● PROBLEM TO WORK ON:
A complete, exact copy of the records is needed here.

● RAW DATA:
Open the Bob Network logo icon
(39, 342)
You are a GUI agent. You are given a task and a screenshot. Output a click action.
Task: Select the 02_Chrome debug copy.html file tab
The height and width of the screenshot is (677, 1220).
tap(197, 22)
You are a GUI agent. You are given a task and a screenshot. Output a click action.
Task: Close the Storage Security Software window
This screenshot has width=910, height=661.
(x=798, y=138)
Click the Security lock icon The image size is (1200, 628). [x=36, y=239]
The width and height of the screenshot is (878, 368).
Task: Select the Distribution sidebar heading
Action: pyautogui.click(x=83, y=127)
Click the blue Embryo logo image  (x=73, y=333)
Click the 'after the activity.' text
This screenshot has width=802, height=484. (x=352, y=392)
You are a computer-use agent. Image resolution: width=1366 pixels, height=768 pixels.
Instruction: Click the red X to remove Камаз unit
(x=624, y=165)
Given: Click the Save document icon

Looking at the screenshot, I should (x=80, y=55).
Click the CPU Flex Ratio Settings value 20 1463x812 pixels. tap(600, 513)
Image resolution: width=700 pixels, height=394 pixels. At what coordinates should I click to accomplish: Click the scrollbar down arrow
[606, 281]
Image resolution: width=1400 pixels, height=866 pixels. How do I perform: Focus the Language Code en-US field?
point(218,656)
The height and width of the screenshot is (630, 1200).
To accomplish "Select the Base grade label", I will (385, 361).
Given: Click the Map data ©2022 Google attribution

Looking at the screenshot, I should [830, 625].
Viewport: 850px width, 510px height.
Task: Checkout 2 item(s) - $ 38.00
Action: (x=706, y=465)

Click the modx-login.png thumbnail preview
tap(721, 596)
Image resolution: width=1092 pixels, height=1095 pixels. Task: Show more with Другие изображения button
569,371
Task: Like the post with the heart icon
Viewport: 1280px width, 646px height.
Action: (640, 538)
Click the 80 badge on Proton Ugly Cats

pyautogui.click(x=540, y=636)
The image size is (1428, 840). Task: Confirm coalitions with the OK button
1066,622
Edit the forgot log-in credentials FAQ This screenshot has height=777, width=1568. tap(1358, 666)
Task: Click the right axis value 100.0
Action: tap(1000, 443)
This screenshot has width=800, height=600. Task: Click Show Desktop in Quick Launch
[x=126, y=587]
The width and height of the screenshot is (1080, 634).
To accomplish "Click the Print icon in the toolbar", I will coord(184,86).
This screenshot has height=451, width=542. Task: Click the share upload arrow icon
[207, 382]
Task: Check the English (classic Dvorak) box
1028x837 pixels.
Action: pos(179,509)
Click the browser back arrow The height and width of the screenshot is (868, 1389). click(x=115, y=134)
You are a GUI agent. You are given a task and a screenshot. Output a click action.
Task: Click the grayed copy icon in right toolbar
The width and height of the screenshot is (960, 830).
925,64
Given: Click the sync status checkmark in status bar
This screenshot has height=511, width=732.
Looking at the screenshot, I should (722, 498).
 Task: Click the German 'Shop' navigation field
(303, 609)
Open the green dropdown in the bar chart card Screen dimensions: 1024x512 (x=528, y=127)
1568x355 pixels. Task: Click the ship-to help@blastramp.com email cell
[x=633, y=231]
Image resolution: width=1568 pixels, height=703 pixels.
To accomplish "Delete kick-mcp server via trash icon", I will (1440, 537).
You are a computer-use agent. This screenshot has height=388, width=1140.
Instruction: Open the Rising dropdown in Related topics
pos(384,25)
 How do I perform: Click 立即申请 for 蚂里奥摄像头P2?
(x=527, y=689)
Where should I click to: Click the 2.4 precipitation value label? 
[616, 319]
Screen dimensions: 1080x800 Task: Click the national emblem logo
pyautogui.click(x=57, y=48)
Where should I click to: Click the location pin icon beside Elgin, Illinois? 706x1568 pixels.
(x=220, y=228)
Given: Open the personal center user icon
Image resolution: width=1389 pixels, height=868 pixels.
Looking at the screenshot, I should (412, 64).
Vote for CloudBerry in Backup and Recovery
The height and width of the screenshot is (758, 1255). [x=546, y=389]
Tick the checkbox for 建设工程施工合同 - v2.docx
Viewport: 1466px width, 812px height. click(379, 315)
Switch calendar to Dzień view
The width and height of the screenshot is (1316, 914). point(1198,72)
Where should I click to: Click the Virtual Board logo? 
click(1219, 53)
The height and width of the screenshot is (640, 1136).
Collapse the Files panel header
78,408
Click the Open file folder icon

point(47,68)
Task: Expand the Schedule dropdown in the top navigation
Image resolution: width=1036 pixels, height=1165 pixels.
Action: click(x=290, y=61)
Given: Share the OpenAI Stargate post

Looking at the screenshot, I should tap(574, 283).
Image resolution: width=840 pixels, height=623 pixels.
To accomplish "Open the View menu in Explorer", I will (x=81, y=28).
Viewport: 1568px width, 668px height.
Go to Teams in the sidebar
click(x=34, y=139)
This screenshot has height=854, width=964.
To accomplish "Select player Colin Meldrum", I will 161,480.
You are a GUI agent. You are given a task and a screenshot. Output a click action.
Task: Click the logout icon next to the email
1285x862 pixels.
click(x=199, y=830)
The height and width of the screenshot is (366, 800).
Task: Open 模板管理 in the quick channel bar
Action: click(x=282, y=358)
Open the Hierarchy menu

● OUTPUT:
Open the Bob Network logo icon
(39, 342)
You are a GUI agent. You are given a task and a screenshot. Output a click action.
Task: Select the 02_Chrome debug copy.html file tab
The height and width of the screenshot is (677, 1220).
tap(197, 22)
You are a GUI agent. You are given a task and a screenshot. Output a click action.
Task: Close the Storage Security Software window
This screenshot has width=910, height=661.
(x=798, y=138)
Click the Security lock icon The image size is (1200, 628). [x=36, y=239]
The width and height of the screenshot is (878, 368).
Task: Select the Distribution sidebar heading
Action: pyautogui.click(x=83, y=127)
Click the blue Embryo logo image  (x=73, y=333)
Click the 'after the activity.' text
This screenshot has width=802, height=484. (x=352, y=392)
You are a computer-use agent. Image resolution: width=1366 pixels, height=768 pixels.
Instruction: Click the red X to remove Камаз unit
(x=624, y=165)
Given: Click the Save document icon

Looking at the screenshot, I should (x=80, y=55).
Click the CPU Flex Ratio Settings value 20 1463x812 pixels. tap(600, 513)
Image resolution: width=700 pixels, height=394 pixels. At what coordinates should I click to accomplish: Click the scrollbar down arrow
[606, 281]
Image resolution: width=1400 pixels, height=866 pixels. How do I perform: Focus the Language Code en-US field?
point(218,656)
The height and width of the screenshot is (630, 1200).
To accomplish "Select the Base grade label", I will (385, 361).
Given: Click the Map data ©2022 Google attribution

Looking at the screenshot, I should [830, 625].
Viewport: 850px width, 510px height.
Task: Checkout 2 item(s) - $ 38.00
Action: (x=706, y=465)

Click the modx-login.png thumbnail preview
tap(721, 596)
Image resolution: width=1092 pixels, height=1095 pixels. Task: Show more with Другие изображения button
569,371
Task: Like the post with the heart icon
Viewport: 1280px width, 646px height.
Action: (640, 538)
Click the 80 badge on Proton Ugly Cats

pyautogui.click(x=540, y=636)
The image size is (1428, 840). Task: Confirm coalitions with the OK button
1066,622
Edit the forgot log-in credentials FAQ This screenshot has height=777, width=1568. tap(1358, 666)
Task: Click the right axis value 100.0
Action: tap(1000, 443)
This screenshot has width=800, height=600. Task: Click Show Desktop in Quick Launch
[x=126, y=587]
The width and height of the screenshot is (1080, 634).
To accomplish "Click the Print icon in the toolbar", I will coord(184,86).
This screenshot has height=451, width=542. Task: Click the share upload arrow icon
[207, 382]
Task: Check the English (classic Dvorak) box
1028x837 pixels.
Action: pos(179,509)
Click the browser back arrow The height and width of the screenshot is (868, 1389). click(x=115, y=134)
You are a GUI agent. You are given a task and a screenshot. Output a click action.
Task: Click the grayed copy icon in right toolbar
The width and height of the screenshot is (960, 830).
925,64
Given: Click the sync status checkmark in status bar
This screenshot has height=511, width=732.
Looking at the screenshot, I should (722, 498).
 Task: Click the German 'Shop' navigation field
(303, 609)
Open the green dropdown in the bar chart card Screen dimensions: 1024x512 (x=528, y=127)
1568x355 pixels. Task: Click the ship-to help@blastramp.com email cell
[x=633, y=231]
Image resolution: width=1568 pixels, height=703 pixels.
To accomplish "Delete kick-mcp server via trash icon", I will (1440, 537).
You are a computer-use agent. This screenshot has height=388, width=1140.
Instruction: Open the Rising dropdown in Related topics
pos(384,25)
 How do I perform: Click 立即申请 for 蚂里奥摄像头P2?
(x=527, y=689)
Where should I click to: Click the 2.4 precipitation value label? 
[616, 319]
Screen dimensions: 1080x800 Task: Click the national emblem logo
pyautogui.click(x=57, y=48)
Where should I click to: Click the location pin icon beside Elgin, Illinois? 706x1568 pixels.
(x=220, y=228)
Given: Open the personal center user icon
Image resolution: width=1389 pixels, height=868 pixels.
Looking at the screenshot, I should (412, 64).
Vote for CloudBerry in Backup and Recovery
The height and width of the screenshot is (758, 1255). [x=546, y=389]
Tick the checkbox for 建设工程施工合同 - v2.docx
Viewport: 1466px width, 812px height. click(379, 315)
Switch calendar to Dzień view
The width and height of the screenshot is (1316, 914). point(1198,72)
Where should I click to: Click the Virtual Board logo? 
click(1219, 53)
The height and width of the screenshot is (640, 1136).
Collapse the Files panel header
78,408
Click the Open file folder icon

point(47,68)
Task: Expand the Schedule dropdown in the top navigation
Image resolution: width=1036 pixels, height=1165 pixels.
Action: click(x=290, y=61)
Given: Share the OpenAI Stargate post

Looking at the screenshot, I should tap(574, 283).
Image resolution: width=840 pixels, height=623 pixels.
To accomplish "Open the View menu in Explorer", I will (x=81, y=28).
Viewport: 1568px width, 668px height.
Go to Teams in the sidebar
click(x=34, y=139)
This screenshot has height=854, width=964.
To accomplish "Select player Colin Meldrum", I will 161,480.
You are a GUI agent. You are given a task and a screenshot. Output a click action.
Task: Click the logout icon next to the email
1285x862 pixels.
click(x=199, y=830)
The height and width of the screenshot is (366, 800).
Task: Open 模板管理 in the quick channel bar
Action: click(x=282, y=358)
Open the Hierarchy menu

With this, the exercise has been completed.